**Task item:** A single stretch of the material below is to be transcribed exactly, starting at the line with "Switch to the Hotels tab" and ending after the line with "Image resolution: width=2160".

#####

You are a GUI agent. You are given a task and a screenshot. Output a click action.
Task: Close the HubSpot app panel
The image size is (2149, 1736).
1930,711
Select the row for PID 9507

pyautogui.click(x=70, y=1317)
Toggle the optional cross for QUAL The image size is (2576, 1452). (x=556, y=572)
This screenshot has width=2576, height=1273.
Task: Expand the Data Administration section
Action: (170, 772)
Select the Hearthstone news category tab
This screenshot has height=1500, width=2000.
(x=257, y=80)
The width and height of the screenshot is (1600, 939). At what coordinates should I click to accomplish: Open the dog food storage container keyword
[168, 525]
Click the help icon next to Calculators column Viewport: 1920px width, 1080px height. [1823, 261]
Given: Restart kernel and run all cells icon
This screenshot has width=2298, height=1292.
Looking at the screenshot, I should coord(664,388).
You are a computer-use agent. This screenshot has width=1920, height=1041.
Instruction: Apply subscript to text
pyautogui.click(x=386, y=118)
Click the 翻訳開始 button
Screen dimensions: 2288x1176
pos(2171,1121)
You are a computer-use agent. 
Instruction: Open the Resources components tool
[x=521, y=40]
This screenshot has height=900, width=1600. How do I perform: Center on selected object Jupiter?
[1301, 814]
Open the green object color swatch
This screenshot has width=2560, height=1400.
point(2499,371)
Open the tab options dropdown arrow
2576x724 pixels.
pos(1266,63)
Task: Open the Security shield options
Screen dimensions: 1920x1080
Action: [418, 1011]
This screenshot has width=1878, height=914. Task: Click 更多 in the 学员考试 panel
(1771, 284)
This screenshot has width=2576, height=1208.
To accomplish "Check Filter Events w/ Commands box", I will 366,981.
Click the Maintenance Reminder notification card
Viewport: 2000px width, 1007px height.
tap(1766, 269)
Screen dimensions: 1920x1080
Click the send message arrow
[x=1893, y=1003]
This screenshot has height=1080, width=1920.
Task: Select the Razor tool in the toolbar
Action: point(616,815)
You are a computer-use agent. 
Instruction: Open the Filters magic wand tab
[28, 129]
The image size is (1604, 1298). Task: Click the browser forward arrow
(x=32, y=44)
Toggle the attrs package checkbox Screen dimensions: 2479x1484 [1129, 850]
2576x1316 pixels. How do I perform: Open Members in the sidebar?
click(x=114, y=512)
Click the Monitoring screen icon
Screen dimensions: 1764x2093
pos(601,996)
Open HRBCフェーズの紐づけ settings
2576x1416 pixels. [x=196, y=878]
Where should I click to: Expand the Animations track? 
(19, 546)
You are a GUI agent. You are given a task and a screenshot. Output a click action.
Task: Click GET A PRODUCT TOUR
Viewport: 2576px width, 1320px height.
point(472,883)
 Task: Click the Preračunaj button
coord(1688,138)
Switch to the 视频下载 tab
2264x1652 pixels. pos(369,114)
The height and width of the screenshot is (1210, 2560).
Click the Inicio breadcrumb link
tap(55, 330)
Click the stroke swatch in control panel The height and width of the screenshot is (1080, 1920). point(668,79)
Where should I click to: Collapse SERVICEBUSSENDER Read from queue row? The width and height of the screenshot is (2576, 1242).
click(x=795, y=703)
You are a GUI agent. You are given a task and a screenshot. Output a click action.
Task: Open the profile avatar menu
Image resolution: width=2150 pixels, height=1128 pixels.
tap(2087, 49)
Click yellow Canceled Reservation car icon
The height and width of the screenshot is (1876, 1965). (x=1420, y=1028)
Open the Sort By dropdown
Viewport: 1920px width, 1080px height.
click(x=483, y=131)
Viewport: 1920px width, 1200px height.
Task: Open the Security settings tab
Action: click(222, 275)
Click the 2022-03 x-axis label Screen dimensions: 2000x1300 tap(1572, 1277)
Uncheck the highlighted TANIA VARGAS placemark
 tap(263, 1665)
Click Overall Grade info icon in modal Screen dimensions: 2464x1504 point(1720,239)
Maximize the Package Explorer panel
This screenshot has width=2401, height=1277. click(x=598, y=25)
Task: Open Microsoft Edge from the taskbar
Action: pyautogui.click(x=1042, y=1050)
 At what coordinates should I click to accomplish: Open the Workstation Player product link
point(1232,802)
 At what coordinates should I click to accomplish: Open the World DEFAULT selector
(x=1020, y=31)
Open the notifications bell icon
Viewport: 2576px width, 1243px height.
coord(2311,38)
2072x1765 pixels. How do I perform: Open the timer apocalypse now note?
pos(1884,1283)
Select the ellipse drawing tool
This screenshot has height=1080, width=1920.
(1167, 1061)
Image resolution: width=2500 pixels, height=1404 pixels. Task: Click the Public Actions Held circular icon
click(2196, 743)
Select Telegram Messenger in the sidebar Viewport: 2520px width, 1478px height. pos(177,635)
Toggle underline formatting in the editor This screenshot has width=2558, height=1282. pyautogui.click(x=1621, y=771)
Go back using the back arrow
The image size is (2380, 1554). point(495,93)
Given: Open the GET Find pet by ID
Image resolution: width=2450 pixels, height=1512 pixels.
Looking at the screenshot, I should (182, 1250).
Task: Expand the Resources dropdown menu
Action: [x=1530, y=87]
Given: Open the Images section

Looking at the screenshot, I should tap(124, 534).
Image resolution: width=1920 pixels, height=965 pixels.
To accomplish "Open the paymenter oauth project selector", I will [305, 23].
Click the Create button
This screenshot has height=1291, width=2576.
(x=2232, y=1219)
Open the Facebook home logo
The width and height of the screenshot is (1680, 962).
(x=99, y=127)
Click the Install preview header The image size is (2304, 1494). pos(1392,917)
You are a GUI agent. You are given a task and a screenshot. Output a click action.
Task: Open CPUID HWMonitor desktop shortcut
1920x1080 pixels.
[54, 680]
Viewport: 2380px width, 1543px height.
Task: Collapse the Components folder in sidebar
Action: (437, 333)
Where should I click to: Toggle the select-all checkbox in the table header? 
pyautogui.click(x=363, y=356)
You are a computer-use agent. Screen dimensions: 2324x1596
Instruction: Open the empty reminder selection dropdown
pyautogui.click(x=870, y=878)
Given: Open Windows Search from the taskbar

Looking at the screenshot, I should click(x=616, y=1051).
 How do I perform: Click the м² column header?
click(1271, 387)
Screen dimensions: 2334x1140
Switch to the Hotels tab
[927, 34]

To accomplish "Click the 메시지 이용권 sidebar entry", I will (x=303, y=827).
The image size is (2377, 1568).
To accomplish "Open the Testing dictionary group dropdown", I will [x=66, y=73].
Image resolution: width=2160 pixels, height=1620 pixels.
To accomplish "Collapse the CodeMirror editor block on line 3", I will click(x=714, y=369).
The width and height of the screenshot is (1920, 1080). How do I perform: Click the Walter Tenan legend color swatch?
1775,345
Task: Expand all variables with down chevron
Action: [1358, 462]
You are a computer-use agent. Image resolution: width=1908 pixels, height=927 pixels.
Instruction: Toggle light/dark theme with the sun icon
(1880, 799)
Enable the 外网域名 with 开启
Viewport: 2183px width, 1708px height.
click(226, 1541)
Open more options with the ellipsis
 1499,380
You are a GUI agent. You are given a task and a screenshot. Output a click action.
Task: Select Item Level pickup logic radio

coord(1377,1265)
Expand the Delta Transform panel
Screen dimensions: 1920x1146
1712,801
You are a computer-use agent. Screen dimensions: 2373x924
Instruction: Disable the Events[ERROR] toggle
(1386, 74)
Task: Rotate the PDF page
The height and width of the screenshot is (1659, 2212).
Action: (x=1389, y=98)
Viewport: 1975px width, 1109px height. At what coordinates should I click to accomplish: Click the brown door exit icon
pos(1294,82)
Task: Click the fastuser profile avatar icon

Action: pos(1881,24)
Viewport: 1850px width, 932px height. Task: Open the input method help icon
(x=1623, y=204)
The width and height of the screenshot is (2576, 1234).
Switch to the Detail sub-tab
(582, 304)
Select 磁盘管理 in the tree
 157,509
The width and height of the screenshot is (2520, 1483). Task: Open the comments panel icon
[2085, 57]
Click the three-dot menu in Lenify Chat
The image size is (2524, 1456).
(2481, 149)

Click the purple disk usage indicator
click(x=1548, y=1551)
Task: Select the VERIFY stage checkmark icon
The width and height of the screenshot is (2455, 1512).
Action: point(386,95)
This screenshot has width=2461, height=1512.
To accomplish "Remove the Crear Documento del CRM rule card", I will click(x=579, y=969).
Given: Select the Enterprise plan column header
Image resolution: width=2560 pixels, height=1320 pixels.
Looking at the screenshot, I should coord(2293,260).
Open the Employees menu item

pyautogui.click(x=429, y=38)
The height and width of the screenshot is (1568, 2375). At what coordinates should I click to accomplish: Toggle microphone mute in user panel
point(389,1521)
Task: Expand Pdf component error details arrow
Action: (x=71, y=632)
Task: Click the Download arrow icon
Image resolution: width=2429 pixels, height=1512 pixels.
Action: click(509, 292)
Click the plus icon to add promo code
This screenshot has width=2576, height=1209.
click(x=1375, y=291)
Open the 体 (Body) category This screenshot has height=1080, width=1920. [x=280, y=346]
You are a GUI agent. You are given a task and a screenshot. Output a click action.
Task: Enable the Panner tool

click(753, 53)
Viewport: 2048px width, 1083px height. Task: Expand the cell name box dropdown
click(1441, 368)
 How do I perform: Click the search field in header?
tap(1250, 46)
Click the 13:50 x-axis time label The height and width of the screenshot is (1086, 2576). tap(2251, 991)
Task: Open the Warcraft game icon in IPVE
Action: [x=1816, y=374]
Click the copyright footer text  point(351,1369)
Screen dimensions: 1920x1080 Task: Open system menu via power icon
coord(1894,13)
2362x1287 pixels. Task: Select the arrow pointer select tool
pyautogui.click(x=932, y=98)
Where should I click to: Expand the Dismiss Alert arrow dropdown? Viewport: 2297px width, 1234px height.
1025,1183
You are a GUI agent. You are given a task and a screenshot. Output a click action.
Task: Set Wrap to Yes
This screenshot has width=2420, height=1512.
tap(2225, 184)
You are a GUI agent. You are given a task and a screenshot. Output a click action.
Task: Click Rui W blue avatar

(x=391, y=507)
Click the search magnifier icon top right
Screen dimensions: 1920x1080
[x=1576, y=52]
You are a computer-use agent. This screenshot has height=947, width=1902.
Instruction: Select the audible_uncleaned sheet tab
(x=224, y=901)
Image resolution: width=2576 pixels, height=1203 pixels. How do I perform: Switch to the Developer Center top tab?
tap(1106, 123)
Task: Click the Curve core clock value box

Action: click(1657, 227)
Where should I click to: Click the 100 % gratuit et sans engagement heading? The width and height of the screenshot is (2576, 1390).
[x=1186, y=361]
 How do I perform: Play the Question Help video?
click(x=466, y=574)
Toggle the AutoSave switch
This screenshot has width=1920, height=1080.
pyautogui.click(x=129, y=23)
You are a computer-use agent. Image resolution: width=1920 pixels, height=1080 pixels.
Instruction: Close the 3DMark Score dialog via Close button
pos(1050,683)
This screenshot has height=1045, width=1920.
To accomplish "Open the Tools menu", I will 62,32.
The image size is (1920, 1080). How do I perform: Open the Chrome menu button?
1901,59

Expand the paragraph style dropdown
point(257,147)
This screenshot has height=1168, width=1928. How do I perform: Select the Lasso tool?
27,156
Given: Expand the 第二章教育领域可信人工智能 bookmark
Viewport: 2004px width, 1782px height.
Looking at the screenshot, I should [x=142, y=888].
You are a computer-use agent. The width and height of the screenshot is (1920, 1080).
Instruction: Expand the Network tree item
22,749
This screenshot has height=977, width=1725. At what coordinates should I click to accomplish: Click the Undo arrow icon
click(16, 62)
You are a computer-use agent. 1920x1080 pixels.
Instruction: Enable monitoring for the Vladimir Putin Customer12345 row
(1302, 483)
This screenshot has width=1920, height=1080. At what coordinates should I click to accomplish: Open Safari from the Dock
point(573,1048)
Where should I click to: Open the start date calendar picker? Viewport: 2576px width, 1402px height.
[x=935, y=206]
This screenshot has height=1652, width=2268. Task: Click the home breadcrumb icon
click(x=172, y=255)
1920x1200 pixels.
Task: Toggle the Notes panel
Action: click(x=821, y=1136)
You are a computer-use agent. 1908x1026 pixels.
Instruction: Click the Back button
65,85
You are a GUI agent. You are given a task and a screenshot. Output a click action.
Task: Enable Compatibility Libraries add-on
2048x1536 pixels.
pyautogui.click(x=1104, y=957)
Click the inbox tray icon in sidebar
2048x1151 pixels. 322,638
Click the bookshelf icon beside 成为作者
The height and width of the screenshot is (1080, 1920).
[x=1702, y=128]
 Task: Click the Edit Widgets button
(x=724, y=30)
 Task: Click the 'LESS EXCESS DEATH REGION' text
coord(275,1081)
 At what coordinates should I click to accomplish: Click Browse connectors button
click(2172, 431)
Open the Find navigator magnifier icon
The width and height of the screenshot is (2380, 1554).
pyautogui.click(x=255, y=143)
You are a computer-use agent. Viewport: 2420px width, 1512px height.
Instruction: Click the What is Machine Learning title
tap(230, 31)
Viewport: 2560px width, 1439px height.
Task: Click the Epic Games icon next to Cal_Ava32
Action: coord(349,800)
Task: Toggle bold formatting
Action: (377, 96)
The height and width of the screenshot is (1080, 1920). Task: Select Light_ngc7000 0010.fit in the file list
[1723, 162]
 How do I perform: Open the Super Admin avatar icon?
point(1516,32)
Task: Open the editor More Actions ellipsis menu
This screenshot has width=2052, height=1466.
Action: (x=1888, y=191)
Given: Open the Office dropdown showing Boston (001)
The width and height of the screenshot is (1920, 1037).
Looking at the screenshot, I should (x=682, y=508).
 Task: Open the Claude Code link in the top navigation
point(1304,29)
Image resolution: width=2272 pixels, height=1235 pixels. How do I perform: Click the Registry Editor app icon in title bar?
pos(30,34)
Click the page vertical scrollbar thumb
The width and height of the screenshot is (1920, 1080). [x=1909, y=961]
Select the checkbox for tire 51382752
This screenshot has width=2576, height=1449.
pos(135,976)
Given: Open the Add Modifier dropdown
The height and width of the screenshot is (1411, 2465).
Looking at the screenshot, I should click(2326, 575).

#####

**Answer to this task:**
Switch to the Hotels tab
[927, 34]

To accomplish "Click the 메시지 이용권 sidebar entry", I will (x=303, y=827).
The image size is (2377, 1568).
To accomplish "Open the Testing dictionary group dropdown", I will [x=66, y=73].
Image resolution: width=2160 pixels, height=1620 pixels.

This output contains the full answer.